Output only the lines below that start at the line containing "Bundles (44, 578)" and end at the line containing "[button] (980, 92)", with both ends kept.
** Information follows **
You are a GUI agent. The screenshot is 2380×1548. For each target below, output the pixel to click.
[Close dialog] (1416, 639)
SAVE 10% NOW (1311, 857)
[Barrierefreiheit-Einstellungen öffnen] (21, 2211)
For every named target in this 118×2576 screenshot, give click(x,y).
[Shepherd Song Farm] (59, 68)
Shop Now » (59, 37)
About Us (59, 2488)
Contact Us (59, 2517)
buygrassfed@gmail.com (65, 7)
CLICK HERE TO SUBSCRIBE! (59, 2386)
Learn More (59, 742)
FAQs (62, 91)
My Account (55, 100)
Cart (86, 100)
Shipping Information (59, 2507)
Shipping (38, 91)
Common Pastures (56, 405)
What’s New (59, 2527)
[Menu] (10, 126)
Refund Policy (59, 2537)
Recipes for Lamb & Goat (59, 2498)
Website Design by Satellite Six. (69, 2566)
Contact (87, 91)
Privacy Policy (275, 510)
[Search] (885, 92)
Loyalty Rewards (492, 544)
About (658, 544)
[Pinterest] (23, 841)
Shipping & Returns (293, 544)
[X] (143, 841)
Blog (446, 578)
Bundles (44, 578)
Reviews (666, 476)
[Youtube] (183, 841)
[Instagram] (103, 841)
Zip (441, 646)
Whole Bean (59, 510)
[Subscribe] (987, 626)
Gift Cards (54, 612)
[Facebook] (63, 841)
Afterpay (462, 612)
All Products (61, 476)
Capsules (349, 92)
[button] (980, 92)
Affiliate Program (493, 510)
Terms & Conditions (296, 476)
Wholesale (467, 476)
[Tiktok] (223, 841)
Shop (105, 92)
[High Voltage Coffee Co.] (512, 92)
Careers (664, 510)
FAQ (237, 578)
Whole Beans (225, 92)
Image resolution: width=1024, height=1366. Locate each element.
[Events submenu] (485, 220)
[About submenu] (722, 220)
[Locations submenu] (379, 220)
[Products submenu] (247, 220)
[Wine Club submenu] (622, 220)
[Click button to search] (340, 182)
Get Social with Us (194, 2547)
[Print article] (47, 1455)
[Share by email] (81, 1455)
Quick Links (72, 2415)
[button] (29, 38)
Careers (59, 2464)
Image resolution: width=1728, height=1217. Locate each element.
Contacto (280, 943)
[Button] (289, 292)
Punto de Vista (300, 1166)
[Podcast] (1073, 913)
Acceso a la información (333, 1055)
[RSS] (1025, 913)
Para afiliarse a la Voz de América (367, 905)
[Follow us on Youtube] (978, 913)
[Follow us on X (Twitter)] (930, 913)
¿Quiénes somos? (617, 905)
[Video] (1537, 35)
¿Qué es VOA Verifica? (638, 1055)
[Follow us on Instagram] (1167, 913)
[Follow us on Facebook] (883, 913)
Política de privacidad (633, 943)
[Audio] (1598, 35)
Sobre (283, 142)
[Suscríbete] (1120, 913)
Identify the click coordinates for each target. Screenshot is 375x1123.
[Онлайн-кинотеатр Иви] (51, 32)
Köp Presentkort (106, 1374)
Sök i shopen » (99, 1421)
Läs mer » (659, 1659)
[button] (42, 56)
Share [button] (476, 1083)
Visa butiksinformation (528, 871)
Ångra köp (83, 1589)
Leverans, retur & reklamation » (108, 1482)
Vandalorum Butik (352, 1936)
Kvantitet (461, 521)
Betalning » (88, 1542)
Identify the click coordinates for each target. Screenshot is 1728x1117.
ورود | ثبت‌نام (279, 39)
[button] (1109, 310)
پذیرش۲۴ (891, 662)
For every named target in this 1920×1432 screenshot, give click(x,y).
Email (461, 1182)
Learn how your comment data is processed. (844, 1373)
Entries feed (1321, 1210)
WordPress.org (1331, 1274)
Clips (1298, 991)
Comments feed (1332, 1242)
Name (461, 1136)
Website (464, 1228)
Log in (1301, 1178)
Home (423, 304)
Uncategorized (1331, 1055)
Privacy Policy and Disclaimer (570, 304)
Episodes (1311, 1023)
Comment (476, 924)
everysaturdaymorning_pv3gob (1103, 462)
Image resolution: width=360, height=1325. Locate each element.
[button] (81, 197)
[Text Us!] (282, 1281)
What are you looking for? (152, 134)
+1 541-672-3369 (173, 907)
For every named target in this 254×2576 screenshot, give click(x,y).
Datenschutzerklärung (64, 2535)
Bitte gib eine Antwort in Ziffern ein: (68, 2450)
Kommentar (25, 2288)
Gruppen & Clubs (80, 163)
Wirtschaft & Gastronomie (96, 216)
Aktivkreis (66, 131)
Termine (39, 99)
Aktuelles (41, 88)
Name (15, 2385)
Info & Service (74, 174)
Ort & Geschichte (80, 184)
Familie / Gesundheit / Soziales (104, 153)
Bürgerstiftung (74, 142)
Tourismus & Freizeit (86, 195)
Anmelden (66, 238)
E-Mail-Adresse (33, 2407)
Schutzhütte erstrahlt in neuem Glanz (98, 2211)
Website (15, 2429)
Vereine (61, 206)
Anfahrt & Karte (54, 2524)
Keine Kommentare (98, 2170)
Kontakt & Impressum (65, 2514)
** End of Information **
Result for this exercise |
Bundles (44, 578)
Reviews (666, 476)
[Youtube] (183, 841)
[Instagram] (103, 841)
Zip (441, 646)
Whole Bean (59, 510)
[Subscribe] (987, 626)
Gift Cards (54, 612)
[Facebook] (63, 841)
Afterpay (462, 612)
All Products (61, 476)
Capsules (349, 92)
[button] (980, 92)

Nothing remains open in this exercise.